Nitric oxide (NO) is known to exert inhibitory control on mitochondrial respiration in the heart and brain. Evidence supports the presence of NOS in the mitochondria (mtNOS) of cells, however, the functional role of mtNOS in the regulation of mitochondrial respiration is unclear.
Our objective was to examine the effect of NOS inhibitors on mitochondrial respiration and protein S-nitrosylation. Freshly isolated cardiac and brain non-synaptosomal mitochondria were incubated with selective inhibitors of neuronal (nNOS; ARL-17477, 1µmol/L) or endothelial (eNOS; N5-(1-iminoethyl)-L-ornithine, NIO, 1µmol/L) NOS isoforms. Mitochondrial respiratory parameters were calculated from the oxygen consumption rates (OCR) measured using Agilent Seahorse XFe24 analyzer. Expression of NOS isoforms in the mitochondria was confirmed by immunoprecipitation and western blotting. In addition, we determined the protein S-nitrosylation by biotin-switch method followed by immunoblotting.

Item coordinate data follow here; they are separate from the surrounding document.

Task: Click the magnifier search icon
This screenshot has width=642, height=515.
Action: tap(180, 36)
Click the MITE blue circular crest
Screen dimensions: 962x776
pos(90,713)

nNOS inhibitor decreased the state IIIu respiration in cardiac mitochondria and both state III and state IIIu respiration in brain mitochondria. In contrast, eNOS inhibitor had no affect on the respiration in the mitochondria from both heart and brain. Interestingly, NOS inhibitors reduced the levels of protein S-nitrosylation only in brain mitochondria but nNOS and eNOS immunoreactivity was observed in the cardiac and brain mitochondrial lysates. Thus, the effects of NOS inhibitors on S-nitrosylation of mitochondrial proteins and mitochondrial respiration confirm the existence of functionally active NOS isoforms in the mitochondria. Notably, our study presents first evidence of positive regulation of mitochondrial respiration by mitochondrial nNOS contrary to the current dogma representing inhibitory role attributed to NOS isoforms.